Instructions to follow
A word-for-word restatement of the full listing is required.
Study material Start Marker
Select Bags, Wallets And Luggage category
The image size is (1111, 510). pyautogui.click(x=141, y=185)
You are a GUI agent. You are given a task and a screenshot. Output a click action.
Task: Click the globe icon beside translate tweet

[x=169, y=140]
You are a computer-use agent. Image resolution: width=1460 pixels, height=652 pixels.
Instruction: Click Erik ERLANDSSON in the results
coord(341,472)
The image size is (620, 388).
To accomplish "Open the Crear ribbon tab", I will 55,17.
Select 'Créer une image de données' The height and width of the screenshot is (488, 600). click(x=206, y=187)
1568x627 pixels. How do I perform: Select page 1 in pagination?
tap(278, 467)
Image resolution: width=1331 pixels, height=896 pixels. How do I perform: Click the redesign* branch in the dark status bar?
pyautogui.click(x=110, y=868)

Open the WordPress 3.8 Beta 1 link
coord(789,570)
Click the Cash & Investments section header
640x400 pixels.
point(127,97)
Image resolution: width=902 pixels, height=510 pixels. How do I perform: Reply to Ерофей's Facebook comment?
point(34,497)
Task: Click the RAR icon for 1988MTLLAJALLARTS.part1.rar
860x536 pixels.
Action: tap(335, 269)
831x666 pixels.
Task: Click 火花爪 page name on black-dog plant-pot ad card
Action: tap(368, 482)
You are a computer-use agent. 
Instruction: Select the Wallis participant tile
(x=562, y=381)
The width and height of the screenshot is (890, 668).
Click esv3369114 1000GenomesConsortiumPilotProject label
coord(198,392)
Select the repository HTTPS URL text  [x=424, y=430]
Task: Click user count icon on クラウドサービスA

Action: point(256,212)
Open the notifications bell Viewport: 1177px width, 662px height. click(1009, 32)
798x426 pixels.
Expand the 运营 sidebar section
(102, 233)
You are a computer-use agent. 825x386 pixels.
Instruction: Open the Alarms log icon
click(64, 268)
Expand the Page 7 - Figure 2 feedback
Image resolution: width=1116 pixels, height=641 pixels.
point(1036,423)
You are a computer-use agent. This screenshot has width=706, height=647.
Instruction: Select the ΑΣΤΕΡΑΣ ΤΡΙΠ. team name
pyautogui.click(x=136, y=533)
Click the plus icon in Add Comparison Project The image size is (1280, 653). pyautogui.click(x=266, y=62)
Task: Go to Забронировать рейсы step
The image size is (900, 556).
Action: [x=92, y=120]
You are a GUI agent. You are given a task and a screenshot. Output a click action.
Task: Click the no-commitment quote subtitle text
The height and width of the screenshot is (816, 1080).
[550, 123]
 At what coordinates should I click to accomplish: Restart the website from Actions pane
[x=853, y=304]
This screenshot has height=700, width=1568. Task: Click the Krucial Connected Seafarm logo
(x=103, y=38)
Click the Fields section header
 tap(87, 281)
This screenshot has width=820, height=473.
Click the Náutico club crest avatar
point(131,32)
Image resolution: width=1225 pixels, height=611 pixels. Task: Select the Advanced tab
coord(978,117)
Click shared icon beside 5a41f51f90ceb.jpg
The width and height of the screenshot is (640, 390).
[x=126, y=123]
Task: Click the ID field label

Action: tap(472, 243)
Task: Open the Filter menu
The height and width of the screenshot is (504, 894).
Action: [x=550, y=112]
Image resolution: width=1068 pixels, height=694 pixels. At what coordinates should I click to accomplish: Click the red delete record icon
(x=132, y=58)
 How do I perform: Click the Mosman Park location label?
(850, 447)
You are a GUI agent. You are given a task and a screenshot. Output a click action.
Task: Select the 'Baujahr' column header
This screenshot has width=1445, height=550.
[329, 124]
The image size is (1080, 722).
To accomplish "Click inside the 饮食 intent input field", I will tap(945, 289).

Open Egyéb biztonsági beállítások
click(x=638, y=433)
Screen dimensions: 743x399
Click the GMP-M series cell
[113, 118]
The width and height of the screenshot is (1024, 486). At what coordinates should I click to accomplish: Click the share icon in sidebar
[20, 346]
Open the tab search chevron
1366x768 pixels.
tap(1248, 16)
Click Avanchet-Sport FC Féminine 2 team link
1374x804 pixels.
Study material End Marker
Reply
Select Bags, Wallets And Luggage category
The image size is (1111, 510). pyautogui.click(x=141, y=185)
You are a GUI agent. You are given a task and a screenshot. Output a click action.
Task: Click the globe icon beside translate tweet

[x=169, y=140]
You are a computer-use agent. Image resolution: width=1460 pixels, height=652 pixels.
Instruction: Click Erik ERLANDSSON in the results
coord(341,472)
The image size is (620, 388).
To accomplish "Open the Crear ribbon tab", I will 55,17.
Select 'Créer une image de données' The height and width of the screenshot is (488, 600). click(x=206, y=187)
1568x627 pixels. How do I perform: Select page 1 in pagination?
tap(278, 467)
Image resolution: width=1331 pixels, height=896 pixels. How do I perform: Click the redesign* branch in the dark status bar?
pyautogui.click(x=110, y=868)

Open the WordPress 3.8 Beta 1 link
coord(789,570)
Click the Cash & Investments section header
640x400 pixels.
point(127,97)
Image resolution: width=902 pixels, height=510 pixels. How do I perform: Reply to Ерофей's Facebook comment?
point(34,497)
Task: Click the RAR icon for 1988MTLLAJALLARTS.part1.rar
860x536 pixels.
Action: tap(335, 269)
831x666 pixels.
Task: Click 火花爪 page name on black-dog plant-pot ad card
Action: tap(368, 482)
You are a computer-use agent. 
Instruction: Select the Wallis participant tile
(x=562, y=381)
The width and height of the screenshot is (890, 668).
Click esv3369114 1000GenomesConsortiumPilotProject label
coord(198,392)
Select the repository HTTPS URL text  [x=424, y=430]
Task: Click user count icon on クラウドサービスA

Action: point(256,212)
Open the notifications bell Viewport: 1177px width, 662px height. click(1009, 32)
798x426 pixels.
Expand the 运营 sidebar section
(102, 233)
You are a computer-use agent. 825x386 pixels.
Instruction: Open the Alarms log icon
click(64, 268)
Expand the Page 7 - Figure 2 feedback
Image resolution: width=1116 pixels, height=641 pixels.
point(1036,423)
You are a computer-use agent. This screenshot has width=706, height=647.
Instruction: Select the ΑΣΤΕΡΑΣ ΤΡΙΠ. team name
pyautogui.click(x=136, y=533)
Click the plus icon in Add Comparison Project The image size is (1280, 653). pyautogui.click(x=266, y=62)
Task: Go to Забронировать рейсы step
The image size is (900, 556).
Action: [x=92, y=120]
You are a GUI agent. You are given a task and a screenshot. Output a click action.
Task: Click the no-commitment quote subtitle text
The height and width of the screenshot is (816, 1080).
[550, 123]
 At what coordinates should I click to accomplish: Restart the website from Actions pane
[x=853, y=304]
This screenshot has height=700, width=1568. Task: Click the Krucial Connected Seafarm logo
(x=103, y=38)
Click the Fields section header
 tap(87, 281)
This screenshot has width=820, height=473.
Click the Náutico club crest avatar
point(131,32)
Image resolution: width=1225 pixels, height=611 pixels. Task: Select the Advanced tab
coord(978,117)
Click shared icon beside 5a41f51f90ceb.jpg
The width and height of the screenshot is (640, 390).
[x=126, y=123]
Task: Click the ID field label

Action: tap(472, 243)
Task: Open the Filter menu
The height and width of the screenshot is (504, 894).
Action: [x=550, y=112]
Image resolution: width=1068 pixels, height=694 pixels. At what coordinates should I click to accomplish: Click the red delete record icon
(x=132, y=58)
 How do I perform: Click the Mosman Park location label?
(850, 447)
You are a GUI agent. You are given a task and a screenshot. Output a click action.
Task: Select the 'Baujahr' column header
This screenshot has width=1445, height=550.
[329, 124]
The image size is (1080, 722).
To accomplish "Click inside the 饮食 intent input field", I will tap(945, 289).

Open Egyéb biztonsági beállítások
click(x=638, y=433)
Screen dimensions: 743x399
Click the GMP-M series cell
[113, 118]
The width and height of the screenshot is (1024, 486). At what coordinates should I click to accomplish: Click the share icon in sidebar
[20, 346]
Open the tab search chevron
1366x768 pixels.
tap(1248, 16)
Click Avanchet-Sport FC Féminine 2 team link
1374x804 pixels.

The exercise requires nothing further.